Excerpt ▸
If you are injured at work, having your medical expenses paid is only one portion covered by workers’ compensation insurance.
Workers’ compensation is also expected to pay for any loss of wages due to the injury and the follow-up care that may be required. Long-term after care should also be included as part of your claim. If your employer is denying your right to additional medical treatment, a Missouri workers’ compensation attorney may be able to help.
The Meaning of Maximum Medical Improvement
There are a number of work-related injuries that could require medical attention for months or even years after maximum medical improvement (MMI) has been declared. Most often this is meant to cover the need for pain relieving medications or treatments. MMI does not mean that you are completely cured from the injury; it only means that there are no other known treatments for your injury that could restore you back to your pre-injury condition.
Workers’ Compensation Law and Future Medical Expenses
In Missouri, the workers’ compensation law is clear on its inclusion for the coverage of future medical expenses. It is defined as being necessary “as may reasonably be required after the injury or disability, to cure and relieve from the effects of the injury.” This can be found in Section 287.140.1. It is interpreted by administrative law judges to mean that an employee does not need to present any conclusive evidence that treatment will be needed in the future. Only a reasonable probability needs to be shown. This probability can be presented by an expert medical witness. The physician will need to show how the future care required is a direct result of the accident.

Data under study ▸

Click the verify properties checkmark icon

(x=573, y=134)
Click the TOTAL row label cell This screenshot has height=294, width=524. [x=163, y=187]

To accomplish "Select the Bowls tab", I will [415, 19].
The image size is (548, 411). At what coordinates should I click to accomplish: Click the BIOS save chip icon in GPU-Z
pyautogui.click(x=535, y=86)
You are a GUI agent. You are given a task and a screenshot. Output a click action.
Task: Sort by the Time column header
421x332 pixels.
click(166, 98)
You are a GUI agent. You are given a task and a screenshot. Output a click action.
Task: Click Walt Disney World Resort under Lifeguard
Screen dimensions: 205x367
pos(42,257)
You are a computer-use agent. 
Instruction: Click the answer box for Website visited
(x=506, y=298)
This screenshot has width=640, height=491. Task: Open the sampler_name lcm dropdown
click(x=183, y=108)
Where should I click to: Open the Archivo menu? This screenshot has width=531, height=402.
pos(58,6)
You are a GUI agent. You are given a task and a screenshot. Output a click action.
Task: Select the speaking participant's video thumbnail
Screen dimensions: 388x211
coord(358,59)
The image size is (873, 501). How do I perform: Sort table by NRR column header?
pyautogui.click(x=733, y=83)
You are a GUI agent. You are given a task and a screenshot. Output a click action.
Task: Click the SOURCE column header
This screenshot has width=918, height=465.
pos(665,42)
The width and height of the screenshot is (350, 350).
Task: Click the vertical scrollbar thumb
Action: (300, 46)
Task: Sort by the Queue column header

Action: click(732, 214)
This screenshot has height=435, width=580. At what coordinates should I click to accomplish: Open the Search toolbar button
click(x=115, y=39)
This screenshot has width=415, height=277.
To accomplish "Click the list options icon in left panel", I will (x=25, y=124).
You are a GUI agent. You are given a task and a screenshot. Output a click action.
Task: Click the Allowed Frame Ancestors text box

Tasks and exercises ▸
a) In the text on Missouri workers' compensation, which section of the law covers future medical expenses?
b) Pick up the text on Missouri workers' compensation and future medical care after its final sentence and keep writing.

Exercise answers ▸
a) Section 287.140.1

b)
Case Study – Pain Management
A case brought before the Missouri labor board on appeal provides an example. The employee, who had undergone extensive treatment for work-related carpals tunnels syndrome, was asking as part of her claim that the cost of controlling the pain she still felt be covered as part of her right to workers’ compensation benefits. The treatment required pain medications as well as stabilizing splints at the wrists to control their range of motion.
Missouri law supported the woman’s claim in this case and allowed for the payment of future medical care by the employer. When totaled with the other compensations allowed, the young woman was awarded a total of $28,111.16.
There are many similar types of injuries that may cause long-term pain, although the employee can return to work. A back injury can sometimes require years before the pain completely subsides or stops flaring up. All Missouri employees who are suffering from on-going pain as a result of a work-related injury may be entitled to compensation for the treatment.
When Your Claim Has Been Denied
If your claim for future medical care has been denied, a Missouri workers’ compensation attorney can assist you in filing the appeal. The law in Missouri is clear on what is covered, and it is your right as an employee to receive the maximum amount of compensation applicable for your case.